OK I looked in gpedit.msc as this is per computer - only for a few computers
not all

Turn on Security Center (computers in Windows domain only)
Administrative Templates \System\ Security Center
N/A Not configured
On, Off

The problem is that there is not a Security Center under System

Are there new admin templates I need to install on SP2 computers to access
these settings?
 
G

Guest

Guest
Archived from groups: microsoft.public.windowsxp.security_admin,nz.comp (More info?)

Schooltech wrote:

> OK I looked in gpedit.msc as this is per computer - only for a few computers
> not all
>
> Turn on Security Center (computers in Windows domain only)
> Administrative Templates \System\ Security Center
> N/A Not configured
> On, Off
>
> The problem is that there is not a Security Center under System
>
> Are there new admin templates I need to install on SP2 computers to access
> these settings?
Hi

I see that the documentation is in error, you should find it here:

Administrative Templates\WINDOWS COMPONENTS\Security Center



--
torgeir, Microsoft MVP Scripting and WMI, Porsgrunn Norway
Administration scripting examples and an ONLINE version of
the 1328 page Scripting Guide:
http://www.microsoft.com/technet/scriptcenter/default.mspx
 
G

Guest

Guest
Archived from groups: microsoft.public.windowsxp.security_admin,nz.comp (More info?)

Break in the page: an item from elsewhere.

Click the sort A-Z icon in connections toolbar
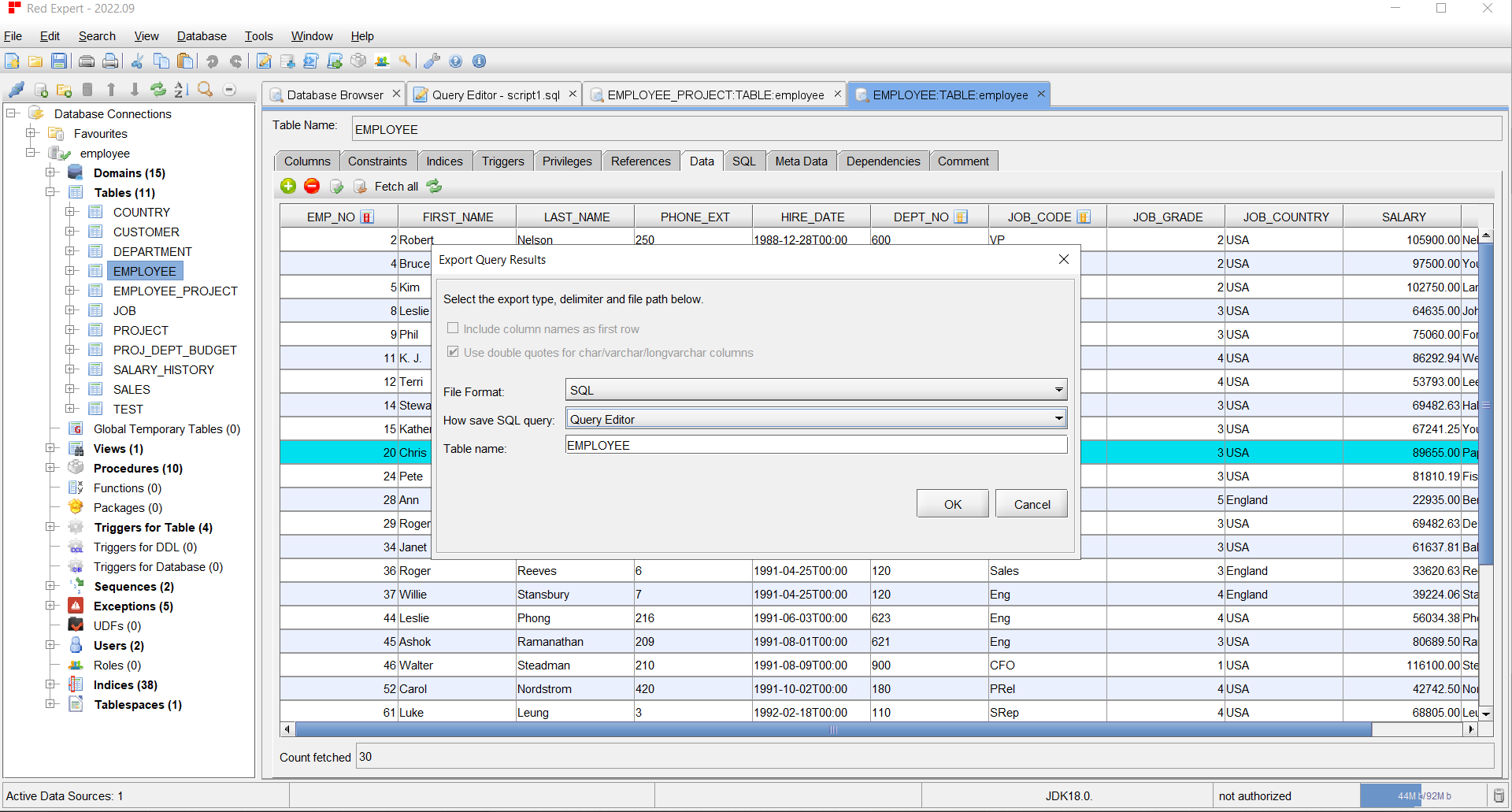Image resolution: width=1512 pixels, height=812 pixels. point(181,90)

"Torgeir Bakken (MVP)" <Torgeir.Bakken-spam@hydro.com> wrote in message
news:OvOfzmFCFHA.2380@tk2msftngp13.phx.gbl...
> Schooltech wrote:
>
> > OK I looked in gpedit.msc as this is per computer - only for a few
computers
> > not all
> >
> > Turn on Security Center (computers in Windows domain only)
> > Administrative Templates \System\ Security Center
> > N/A Not configured
> > On, Off
> >
> > The problem is that there is not a Security Center under System
> >
> > Are there new admin templates I need to install on SP2 computers to
access
> > these settings?
> Hi
>
> I see that the documentation is in error, you should find it here:
>
> Administrative Templates\WINDOWS COMPONENTS\Security Center
>

Thanks that works perfectly

My comments about support of Security Center relates to the fact that I
searched the Windows XP Knowledge Base, but was not able to find a single
article relating to the Security Center.